Viento del Norte
Alayne observaba el Valle de Arryn desde la ventana de sus aposentos en el Nido de Águilas. El castillo bullía de actividad con los preparativos del día; las doncellas se apresuraban de un sitio para otro ultimando detalles y nadie parecía estar ocioso, salvo ella. Había pedido expresamente que no la molestaran hasta momentos antes del evento; ella misma se vestiría y se arreglaría el pelo. Puede que aquella hubiera sido la última noche que pasara a solas y no quería compartirla. Necesitaba aquellos momentos de soledad antes de que la encerraran en una nueva jaula, con otro monstruo diferente, uno que no sería tan condescendiente cómo lo había sido su anterior esposo.
Alayne se incorporó sobre el alfeizar de piedra de la ventana, cerró los ojos y dejó que el viento le despeinara la melena. Ojalá fuera viento del Norte, pensó, un vendaval que se los llevara a todos, a ella incluida, muy lejos de allí. A lo lejos oyó el graznido de un águila que sobrevolaba el castillo, un perro ladrando en el patio e incluso, si se esforzaba, el aullido de un lobo. Quiso llorar, pero en su lugar un agrio sabor a bilis le llenó la garganta y la boca provocándole una mueca de asco. Ya no quedan lobos, recordó con amargura. Finalmente se retiró de la ventana para arreglarse. Tragó saliva y salió al pasillo. Levantó la cabeza. Había una boda que celebrar.
Cuando por fin bajó al exterior, entre el gentío vislumbró un grupo de monjes encapuchados en uno de los laterales del patio. Alayne recordó que su padre le había explicado que vendrían desde Isla Tranquila ya que su Hermano Mayor iba a ser el que oficiara la ceremonia. Los murmullos cesaron cuando la oyeron llegar y varios pares de ojos la observaron desde la privacidad que proporcionaban las capuchas de sus hábitos. Ella les saludó gentilmente con una inclinación de cabeza y se dispuso a seguir su camino hasta que se dio cuenta de que uno de ellos tenía su mirada clavada en ella.
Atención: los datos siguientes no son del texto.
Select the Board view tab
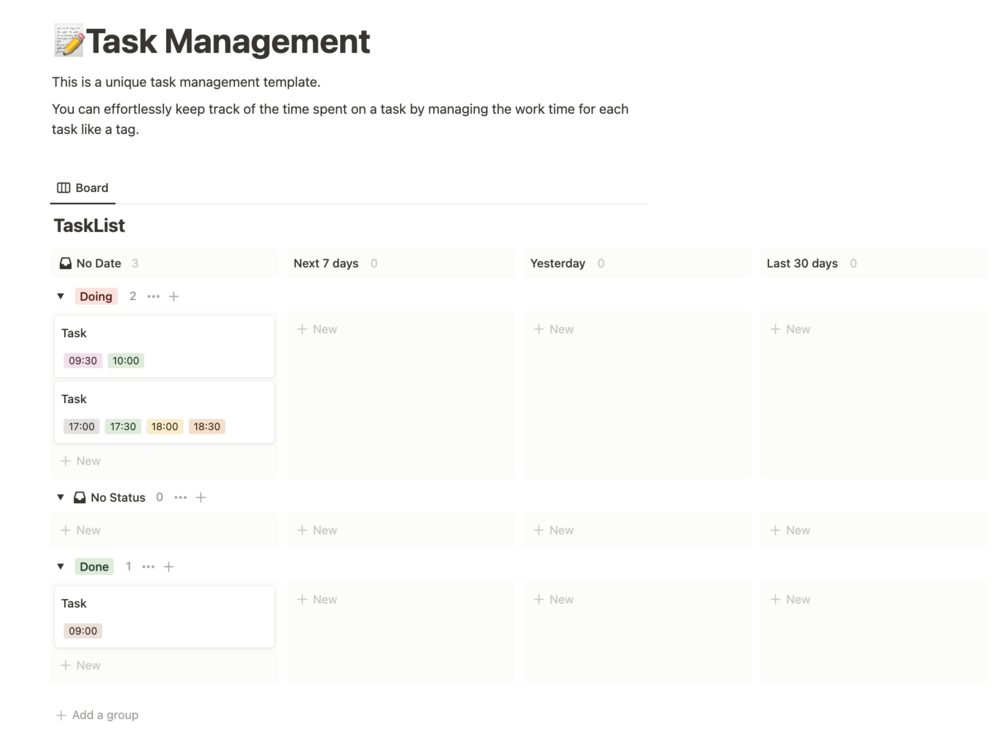 pyautogui.click(x=83, y=188)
Atraída por la intensidad de unos ojos que no podía ver, ella le observó a su vez; era alto, más de lo que un hombre tenía derecho a ser, con manos grandes y callosas y bajo el hábito no parecía tener un cuerpo de monje, si no de guerrero. Una racha de viento le despeinó de nuevo y le hizo temblar de pies a cabeza helándole la sangre. El monje dio un par de par de pasos hacia ella cojeando para apartarse del grupo y retiró si acaso mínimamente la capucha de su cara.
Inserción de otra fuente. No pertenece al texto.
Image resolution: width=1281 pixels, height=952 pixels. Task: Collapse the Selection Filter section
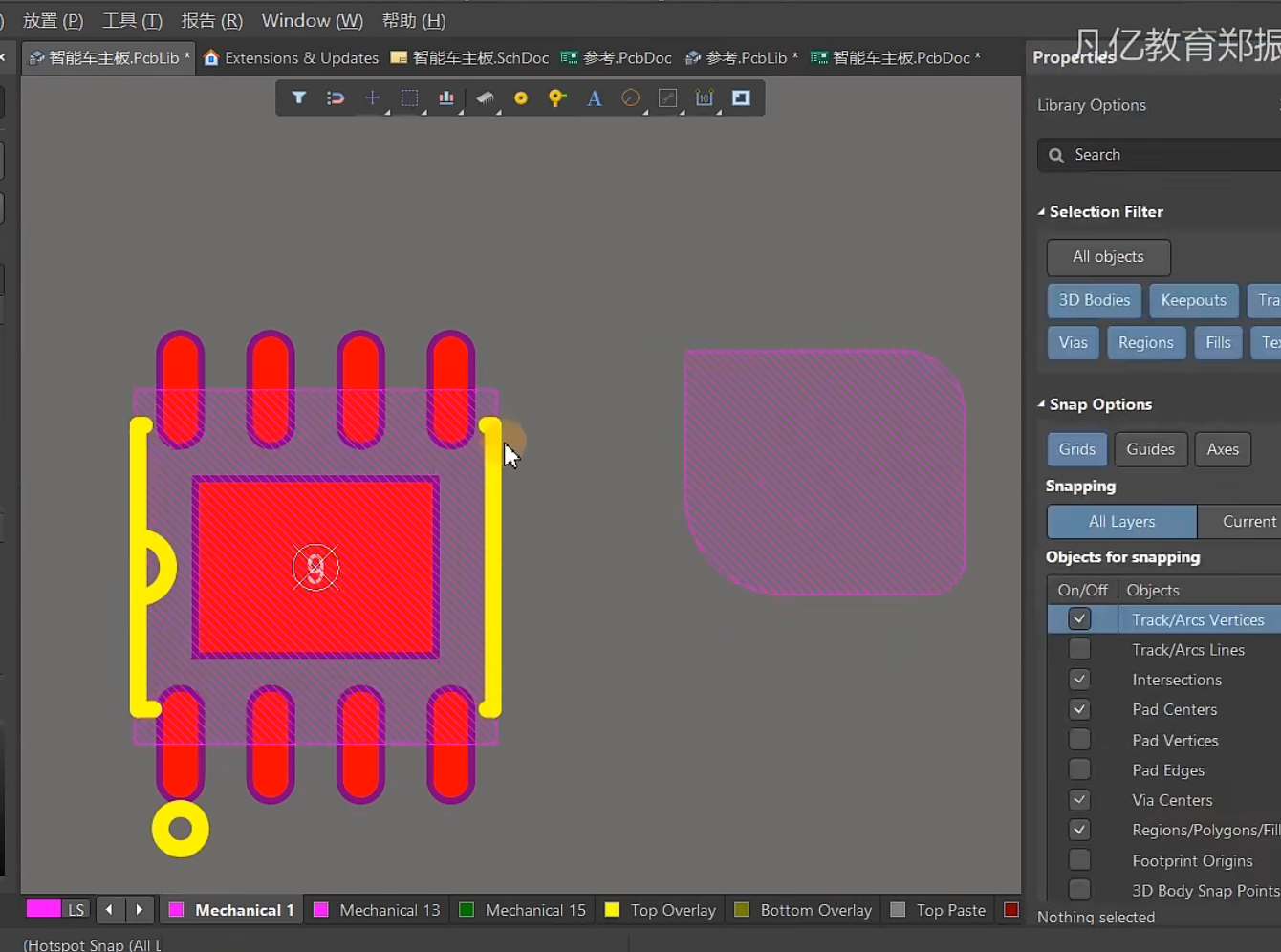[x=1041, y=211]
Sansa Stark comprendió entonces que quizás no quedaran lobos, pero que los perros seguían siendo tan leales como siempre. Sus labios se curvaron en una imperceptible sonrisa que sabía que sólo él sería capaz de ver y le oyó gruñir en lo que debía de ser una risa ahogada. Siguió caminando hacia la salida y el monje le siguió. Quizás había estado equivocada; puede que quizás un viento del Norte por fin se los llevara a todos por delante… y a ella con él.